Faculty panel hosted by common reading

 
PULLMAN  – “Just Because We Can…Should We?” is the topic to be presented by a faculty/staff panel Tuesday, Sept. 23 at 7 p.m. in Abelson 201 at WSU.
 
Discussing medical research and bioethics will be:  David Clark, director of WSU’s Office of Research Assurances; Dave Conley, director of the Human Anatomy Lab and Body Donation Program; Dan Holbrook and Bill Kabasenche, from the Dept. of Philosophy; and Bruce Wright, director of Health and Wellness Services. They will each speak to the question of, “What is the value of a human body?”
 
The panel is the fifth evening event of Common Reading Tuesdays.  The common reading is a program that gives freshmen the same book to read and discuss in many classes across many disciplines.  This year’s book, “Stiff: The Curious Lives of Human Cadavers,” by best-selling author Mary Roach, is in the hands of about 3,500 students and dozens of faculty and staff at the university.
 
Roach visited students at WSU on Tuesday, Sept. 16, and gave a presentation on her passion for research to an audience of more than 2,300 that evening at Beasley Coliseum.
 
“This week’s panel discussion by experts gets to the heart of the reason for a common reading,” says Susan Poch, co-director of the project and associate vice president of the Office of Student Achievement.  “Ms.
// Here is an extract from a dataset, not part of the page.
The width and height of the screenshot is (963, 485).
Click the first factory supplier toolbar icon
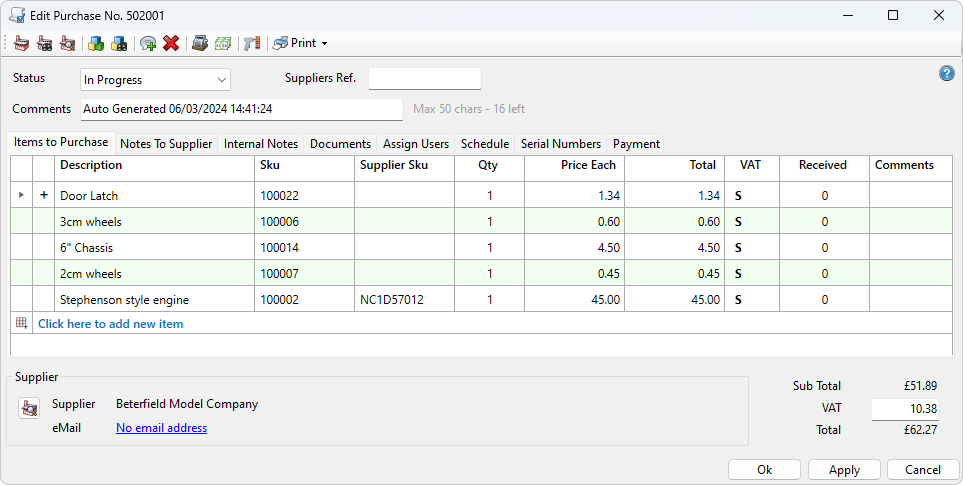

Roach’s book was chosen because it touches on many interesting topics about humans, and many of those topics are the subjects of research by WSU’s world-class professors.  It is quite logical, therefore, to invite some of those experts to discuss—from their learned viewpoints—the subjects of medical research and bioethics.  It should be an interesting discussion.”